6. What is the phenomenological aspect of the mind? Can it be distinguished from the psychological?
7. Key to Chalmers’ argument for dualism is the claim that we cannot give a reductive explanation of the phenomenological (this is comparable to Levine’s explanatory gap). Is this correct? Is this a problem for materialists? Is reductive explanation the sort of explanation materialism is committed to give of any phenomenon? Is reductive explanation the right sense of reduction?
8. Chalmers notes that his arguments have the consequence that our knowledge about our phenomenological states is not caused by those states. This, he says, may cause discomfort, but it’s not fatal to his position. Is he right about this?
9. Is it possible that my beliefs about my experiences are really beliefs about your experiences?
10. Is consciousness better described as the ability to represent (think about) one’s experiences?
11. Pick one of the chapters we didn’t read and discuss (one of) the issues raised in that chapter.
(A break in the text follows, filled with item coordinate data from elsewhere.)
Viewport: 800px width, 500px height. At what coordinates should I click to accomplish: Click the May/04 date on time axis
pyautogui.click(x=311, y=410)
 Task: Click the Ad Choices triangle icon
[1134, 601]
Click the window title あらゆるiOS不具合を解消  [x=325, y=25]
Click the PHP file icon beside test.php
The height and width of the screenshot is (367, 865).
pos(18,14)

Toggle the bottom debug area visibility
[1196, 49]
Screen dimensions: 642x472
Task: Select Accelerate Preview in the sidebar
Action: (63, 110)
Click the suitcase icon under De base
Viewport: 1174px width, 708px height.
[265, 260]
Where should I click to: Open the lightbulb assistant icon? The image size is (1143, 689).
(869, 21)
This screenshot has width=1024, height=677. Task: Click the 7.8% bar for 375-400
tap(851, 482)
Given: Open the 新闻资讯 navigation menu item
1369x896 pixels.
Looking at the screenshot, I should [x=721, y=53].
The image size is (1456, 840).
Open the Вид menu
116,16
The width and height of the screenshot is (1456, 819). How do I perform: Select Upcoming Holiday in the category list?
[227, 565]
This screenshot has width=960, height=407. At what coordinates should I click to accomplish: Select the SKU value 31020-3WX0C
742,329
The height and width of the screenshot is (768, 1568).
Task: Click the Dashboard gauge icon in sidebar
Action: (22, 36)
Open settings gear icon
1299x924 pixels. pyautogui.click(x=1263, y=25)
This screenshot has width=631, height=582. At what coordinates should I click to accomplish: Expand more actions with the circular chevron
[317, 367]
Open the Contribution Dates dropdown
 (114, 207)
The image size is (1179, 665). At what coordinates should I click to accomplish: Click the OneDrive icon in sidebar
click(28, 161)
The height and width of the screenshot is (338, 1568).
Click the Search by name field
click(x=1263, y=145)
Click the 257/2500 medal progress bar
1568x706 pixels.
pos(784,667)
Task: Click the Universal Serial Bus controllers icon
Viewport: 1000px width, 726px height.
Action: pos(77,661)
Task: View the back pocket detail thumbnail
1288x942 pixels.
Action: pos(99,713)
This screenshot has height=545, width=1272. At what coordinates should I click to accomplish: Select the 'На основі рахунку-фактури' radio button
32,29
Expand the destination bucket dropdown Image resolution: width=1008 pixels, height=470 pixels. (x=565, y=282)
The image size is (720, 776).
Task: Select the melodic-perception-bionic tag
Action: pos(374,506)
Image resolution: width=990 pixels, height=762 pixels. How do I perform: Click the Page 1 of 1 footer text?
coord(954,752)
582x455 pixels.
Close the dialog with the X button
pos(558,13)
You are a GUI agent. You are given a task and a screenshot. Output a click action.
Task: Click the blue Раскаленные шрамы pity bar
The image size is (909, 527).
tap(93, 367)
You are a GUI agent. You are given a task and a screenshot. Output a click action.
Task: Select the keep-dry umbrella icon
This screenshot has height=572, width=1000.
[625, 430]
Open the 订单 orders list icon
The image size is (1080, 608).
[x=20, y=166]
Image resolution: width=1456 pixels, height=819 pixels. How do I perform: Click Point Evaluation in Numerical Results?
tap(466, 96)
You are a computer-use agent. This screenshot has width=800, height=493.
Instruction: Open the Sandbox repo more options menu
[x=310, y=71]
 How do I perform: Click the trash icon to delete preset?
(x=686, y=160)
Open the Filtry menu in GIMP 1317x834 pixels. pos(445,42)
12. Are Chalmers’ arguments for Strong AI and against Searle persuasive? How might Searle respond? Do they really show that AI is possible or simply that artificial brains are possible? (That is, do they show that we can create an artificially intelligent machine or simply that we can replicate a brain with other materials, but that the only way to generate a thinking machine is by copying the brain.)
13. Do the arguments Chalmers puts forward in favor of artificially conscious machines generalize to support the idea that there could be artificially intelligent machines? What’s the difference between the two?